FundResearch: Wie ist da Ihre Erfahrung? Haben die Behörden sich schon ausreichend damit beschäftigt?

Juretzek: Ja, schon. Gerade die Frankfurter und auch die Münchner IHK sind sehr aktiv und tauschen sich aus, wie so ein Prüfbericht aussehen muss. Das Institut der Wirtschaftsprüfer (IdW) hat einen entsprechenden Standard (Other OTC: SNDH - Nachrichten) dafür entwickelt der knapp 30 Seiten umfasst. Die Prüfanforderungen sind umfangreich. Selbst Marketingmaßnahmen und die verwendeten Anlegerinformationen sind auf die Einhaltung der Regularien zu prüfen. Das macht auch vor Einsichtnahmen in die Privatkonten nicht Halt, wenn ein Anlass hierfür besteht. Ganz besonderes zu prüfen sind die Beratungsprotokolle. Wie bereits erwähnt, ist in den meisten Fällen direkt keine saubere Risikotragfähigkeitsprüfung erkennbar. Das lässt sich bei Bestandskunden über den Weg der Prüfung der Historie aus den Kundenakten retten, ob hieraus die finanzielle Risikosituation der Kunden abgeleitet werden konnte und das Beratungs-/Vermittlungsergebnis plausibel ist. Also habe ich als Prüfer mehr Arbeit, nachzuvollziehen, ob die erforderlichen Informationen eingeholt und bewertet wurden. Nochmal zurück zu den Kosten: wenn solch rudimentäre Beratungsdokumentationen vorliegen, steigt der Zeitaufwand für die Prüfung erheblich und in der Folge die Kosten. Das ist aber Sinne des Beraters. Sonst wären gegebenenfalls wesentliche Mängel zu bescheinigen. In welcher Form die Aufsicht jetzt in der ersten Prüfrunde damit umgehen wird, muss abgewartet werden; ob nur Verwarnungen ausgesprochen oder bereits Ordnungsgelder verhängt werden?

FundResearch: Aber das kann doch auch kein Dauerzustand sein.
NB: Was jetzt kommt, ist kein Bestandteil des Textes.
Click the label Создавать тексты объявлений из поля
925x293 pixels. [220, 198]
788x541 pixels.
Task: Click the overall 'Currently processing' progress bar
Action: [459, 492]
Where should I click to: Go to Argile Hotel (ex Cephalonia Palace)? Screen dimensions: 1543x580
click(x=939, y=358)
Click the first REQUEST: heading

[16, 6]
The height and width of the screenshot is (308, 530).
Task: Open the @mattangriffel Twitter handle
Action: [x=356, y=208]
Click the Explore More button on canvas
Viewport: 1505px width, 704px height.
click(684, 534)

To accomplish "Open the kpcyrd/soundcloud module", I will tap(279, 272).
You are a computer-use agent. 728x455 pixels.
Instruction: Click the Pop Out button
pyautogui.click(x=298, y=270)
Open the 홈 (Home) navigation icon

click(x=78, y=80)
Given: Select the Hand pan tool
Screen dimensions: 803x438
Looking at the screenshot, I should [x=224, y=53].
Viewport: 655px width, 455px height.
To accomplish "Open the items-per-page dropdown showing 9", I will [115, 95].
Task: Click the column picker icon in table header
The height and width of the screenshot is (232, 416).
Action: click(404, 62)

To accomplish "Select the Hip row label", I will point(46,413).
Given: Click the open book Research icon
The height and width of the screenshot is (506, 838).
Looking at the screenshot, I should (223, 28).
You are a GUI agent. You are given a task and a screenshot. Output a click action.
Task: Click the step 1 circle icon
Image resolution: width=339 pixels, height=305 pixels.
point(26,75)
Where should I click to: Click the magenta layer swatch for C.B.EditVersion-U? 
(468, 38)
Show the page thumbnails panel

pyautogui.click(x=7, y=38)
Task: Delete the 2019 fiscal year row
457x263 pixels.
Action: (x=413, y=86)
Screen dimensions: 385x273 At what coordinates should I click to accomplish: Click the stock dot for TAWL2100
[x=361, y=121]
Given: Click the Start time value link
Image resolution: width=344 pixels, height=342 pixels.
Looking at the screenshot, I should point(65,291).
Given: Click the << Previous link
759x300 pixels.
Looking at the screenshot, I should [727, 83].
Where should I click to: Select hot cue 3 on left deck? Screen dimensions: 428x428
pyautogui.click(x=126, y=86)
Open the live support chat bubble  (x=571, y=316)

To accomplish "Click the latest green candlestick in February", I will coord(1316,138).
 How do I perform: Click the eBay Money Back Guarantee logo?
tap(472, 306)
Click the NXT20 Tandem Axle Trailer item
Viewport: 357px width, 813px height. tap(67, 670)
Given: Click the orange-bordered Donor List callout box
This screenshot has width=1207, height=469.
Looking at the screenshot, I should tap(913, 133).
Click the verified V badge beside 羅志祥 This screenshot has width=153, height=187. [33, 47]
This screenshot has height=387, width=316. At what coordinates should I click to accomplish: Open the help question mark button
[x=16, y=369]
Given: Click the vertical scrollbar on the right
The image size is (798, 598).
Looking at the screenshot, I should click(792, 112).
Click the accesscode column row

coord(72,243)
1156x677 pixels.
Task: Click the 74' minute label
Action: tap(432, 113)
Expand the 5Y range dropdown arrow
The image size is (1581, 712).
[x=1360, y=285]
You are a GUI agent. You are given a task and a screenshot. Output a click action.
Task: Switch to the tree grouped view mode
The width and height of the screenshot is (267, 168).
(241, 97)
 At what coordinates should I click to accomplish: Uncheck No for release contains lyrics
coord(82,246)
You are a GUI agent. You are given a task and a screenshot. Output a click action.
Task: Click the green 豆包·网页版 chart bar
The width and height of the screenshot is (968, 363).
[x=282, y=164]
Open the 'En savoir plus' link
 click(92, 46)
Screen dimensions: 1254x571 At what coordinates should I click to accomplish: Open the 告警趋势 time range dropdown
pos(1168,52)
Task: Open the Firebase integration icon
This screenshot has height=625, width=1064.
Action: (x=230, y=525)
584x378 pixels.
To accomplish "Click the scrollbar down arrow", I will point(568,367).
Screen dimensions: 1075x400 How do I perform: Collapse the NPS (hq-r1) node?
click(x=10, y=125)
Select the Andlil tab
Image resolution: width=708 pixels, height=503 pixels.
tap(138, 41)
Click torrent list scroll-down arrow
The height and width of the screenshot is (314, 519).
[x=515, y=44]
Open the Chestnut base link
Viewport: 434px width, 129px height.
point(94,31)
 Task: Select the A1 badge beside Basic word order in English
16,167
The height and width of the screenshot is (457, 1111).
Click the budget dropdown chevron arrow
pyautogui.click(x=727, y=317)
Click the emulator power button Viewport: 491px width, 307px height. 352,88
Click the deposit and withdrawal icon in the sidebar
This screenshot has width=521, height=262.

Juretzek: Natürlich nicht. Die Finanzberater müssen jetzt endlich mal eine grundlegende Zusammenstellung der erforderlichen Kundendaten, z. B. in Form einer Finanzanalyse oder Finanzplanung für den Kunden, erstellen. Das Ganze ist dann auch für den Prüfer leichter nachvollziehbar. Denn der Prüfer muss erkennen können, dass eine ordnungsgemäße Durchführung des Beratungsprozesses vorliegt. Nebenbei bemerkt, wie das bei einer reinen „Online-Prüfung“ sachgerecht gehen soll, ist wohl fraglich, wenn nicht der Finanzdienstleistungsbetrieb dem Prüfer anderweitig bekannt ist. Das Ganze ist aber ein Prozess, der sich derzeit entwickelt.

FundResearch: Ein Prozess, der wohin führt?

Juretzek: Er sollte dahin führen, dass der Berater endlich akzeptiert, dass neue Regeln gelten und ein Beratungsprozess bei jedem Kunden zum Einsatz kommt, der nachvollziehbar ist. Manchmal sind das nur Kleinigkeiten, die aber haftungs- und/oder ordnungsrechtlich eine große Wirkung haben können.